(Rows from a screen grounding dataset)
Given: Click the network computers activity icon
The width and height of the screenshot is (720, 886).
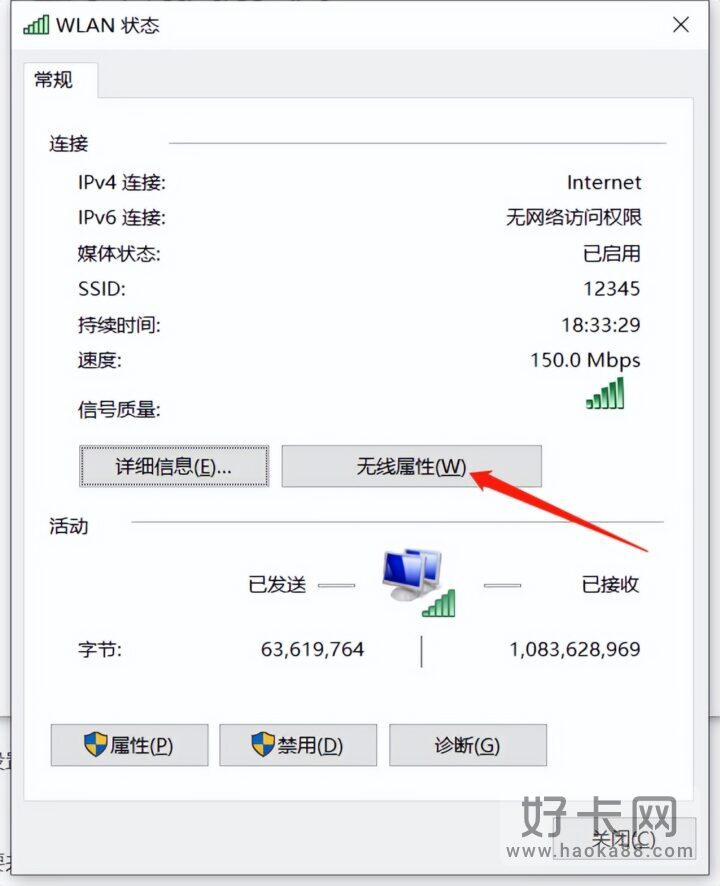Looking at the screenshot, I should pyautogui.click(x=418, y=582).
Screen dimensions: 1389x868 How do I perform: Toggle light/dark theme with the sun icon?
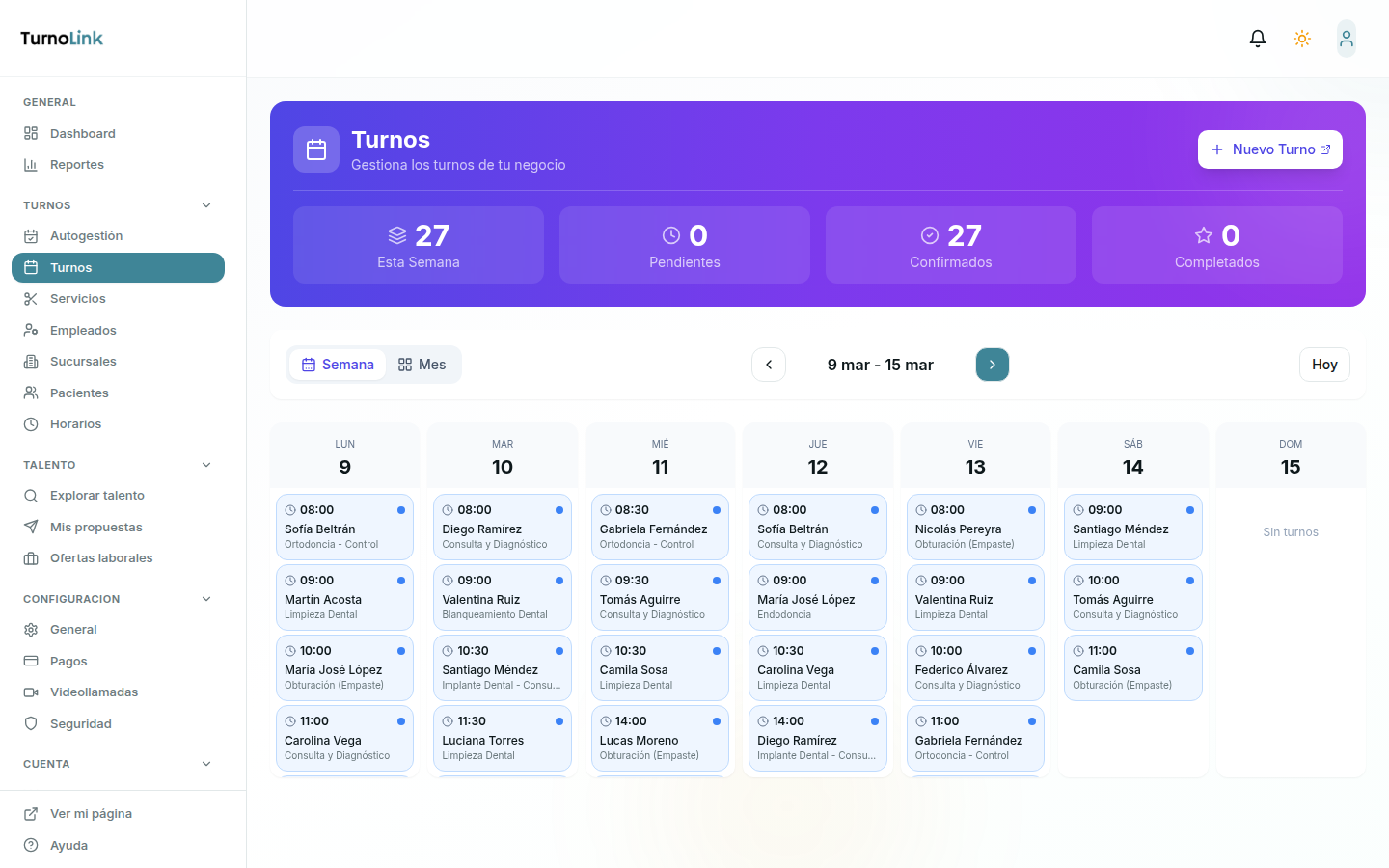click(1302, 38)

## The problem
Reproduce all of the material above word for word, leaving the pictures out.

## Answer in full
Given: Click the network computers activity icon
The width and height of the screenshot is (720, 886).
Looking at the screenshot, I should pyautogui.click(x=418, y=582).
Screen dimensions: 1389x868 How do I perform: Toggle light/dark theme with the sun icon?
click(1302, 38)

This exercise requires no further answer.